SUPPLIED MATERIAL:

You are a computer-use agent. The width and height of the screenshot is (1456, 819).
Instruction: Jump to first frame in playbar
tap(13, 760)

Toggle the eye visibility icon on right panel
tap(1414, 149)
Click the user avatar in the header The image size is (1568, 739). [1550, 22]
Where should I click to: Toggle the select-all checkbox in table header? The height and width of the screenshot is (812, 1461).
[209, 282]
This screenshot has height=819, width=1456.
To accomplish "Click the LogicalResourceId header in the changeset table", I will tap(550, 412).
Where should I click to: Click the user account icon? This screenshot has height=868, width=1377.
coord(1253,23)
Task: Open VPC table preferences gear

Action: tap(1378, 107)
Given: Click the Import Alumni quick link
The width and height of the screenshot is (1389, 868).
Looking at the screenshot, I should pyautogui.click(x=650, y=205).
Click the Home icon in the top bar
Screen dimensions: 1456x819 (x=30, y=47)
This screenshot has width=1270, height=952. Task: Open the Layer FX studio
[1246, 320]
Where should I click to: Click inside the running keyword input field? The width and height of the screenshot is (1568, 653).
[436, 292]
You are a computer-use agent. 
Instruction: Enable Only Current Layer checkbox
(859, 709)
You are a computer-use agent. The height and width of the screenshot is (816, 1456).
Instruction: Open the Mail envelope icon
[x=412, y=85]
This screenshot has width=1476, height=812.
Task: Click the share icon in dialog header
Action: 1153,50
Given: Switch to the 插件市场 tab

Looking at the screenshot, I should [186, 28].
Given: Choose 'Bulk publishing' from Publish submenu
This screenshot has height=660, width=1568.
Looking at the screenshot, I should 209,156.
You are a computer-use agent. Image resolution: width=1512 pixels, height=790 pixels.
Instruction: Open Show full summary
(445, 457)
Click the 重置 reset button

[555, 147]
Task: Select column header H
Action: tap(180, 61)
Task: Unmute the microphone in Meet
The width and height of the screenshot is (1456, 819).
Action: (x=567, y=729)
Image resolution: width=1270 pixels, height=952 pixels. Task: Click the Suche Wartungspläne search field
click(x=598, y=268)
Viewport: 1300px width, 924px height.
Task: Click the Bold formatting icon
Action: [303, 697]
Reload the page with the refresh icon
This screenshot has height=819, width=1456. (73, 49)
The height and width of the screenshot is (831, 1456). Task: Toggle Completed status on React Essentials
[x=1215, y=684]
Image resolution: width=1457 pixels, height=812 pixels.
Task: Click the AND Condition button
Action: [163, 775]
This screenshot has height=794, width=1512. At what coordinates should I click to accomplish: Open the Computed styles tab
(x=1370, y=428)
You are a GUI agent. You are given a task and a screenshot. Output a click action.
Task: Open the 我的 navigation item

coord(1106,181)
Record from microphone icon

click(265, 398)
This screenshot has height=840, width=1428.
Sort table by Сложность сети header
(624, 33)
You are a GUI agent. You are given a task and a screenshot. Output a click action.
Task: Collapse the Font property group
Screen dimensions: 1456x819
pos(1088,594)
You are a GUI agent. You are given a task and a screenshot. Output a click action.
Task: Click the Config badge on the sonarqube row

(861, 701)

DIRECTIONS:
Please write out the entries exactly, keeping every line intact.

REPLY:
You are a computer-use agent. The width and height of the screenshot is (1456, 819).
Instruction: Jump to first frame in playbar
tap(13, 760)

Toggle the eye visibility icon on right panel
tap(1414, 149)
Click the user avatar in the header The image size is (1568, 739). [1550, 22]
Where should I click to: Toggle the select-all checkbox in table header? The height and width of the screenshot is (812, 1461).
[209, 282]
This screenshot has height=819, width=1456.
To accomplish "Click the LogicalResourceId header in the changeset table", I will tap(550, 412).
Where should I click to: Click the user account icon? This screenshot has height=868, width=1377.
coord(1253,23)
Task: Open VPC table preferences gear

Action: tap(1378, 107)
Given: Click the Import Alumni quick link
The width and height of the screenshot is (1389, 868).
Looking at the screenshot, I should pyautogui.click(x=650, y=205).
Click the Home icon in the top bar
Screen dimensions: 1456x819 (x=30, y=47)
This screenshot has width=1270, height=952. Task: Open the Layer FX studio
[1246, 320]
Where should I click to: Click inside the running keyword input field? The width and height of the screenshot is (1568, 653).
[436, 292]
You are a computer-use agent. 
Instruction: Enable Only Current Layer checkbox
(859, 709)
You are a computer-use agent. The height and width of the screenshot is (816, 1456).
Instruction: Open the Mail envelope icon
[x=412, y=85]
This screenshot has width=1476, height=812.
Task: Click the share icon in dialog header
Action: 1153,50
Given: Switch to the 插件市场 tab

Looking at the screenshot, I should [186, 28].
Given: Choose 'Bulk publishing' from Publish submenu
This screenshot has height=660, width=1568.
Looking at the screenshot, I should 209,156.
You are a computer-use agent. Image resolution: width=1512 pixels, height=790 pixels.
Instruction: Open Show full summary
(445, 457)
Click the 重置 reset button

[555, 147]
Task: Select column header H
Action: tap(180, 61)
Task: Unmute the microphone in Meet
The width and height of the screenshot is (1456, 819).
Action: (x=567, y=729)
Image resolution: width=1270 pixels, height=952 pixels. Task: Click the Suche Wartungspläne search field
click(x=598, y=268)
Viewport: 1300px width, 924px height.
Task: Click the Bold formatting icon
Action: [303, 697]
Reload the page with the refresh icon
This screenshot has height=819, width=1456. (73, 49)
The height and width of the screenshot is (831, 1456). Task: Toggle Completed status on React Essentials
[x=1215, y=684]
Image resolution: width=1457 pixels, height=812 pixels.
Task: Click the AND Condition button
Action: [163, 775]
This screenshot has height=794, width=1512. At what coordinates should I click to accomplish: Open the Computed styles tab
(x=1370, y=428)
You are a GUI agent. You are given a task and a screenshot. Output a click action.
Task: Open the 我的 navigation item

coord(1106,181)
Record from microphone icon

click(265, 398)
This screenshot has height=840, width=1428.
Sort table by Сложность сети header
(624, 33)
You are a GUI agent. You are given a task and a screenshot. Output a click action.
Task: Collapse the Font property group
Screen dimensions: 1456x819
pos(1088,594)
You are a GUI agent. You are given a task and a screenshot. Output a click action.
Task: Click the Config badge on the sonarqube row

(861, 701)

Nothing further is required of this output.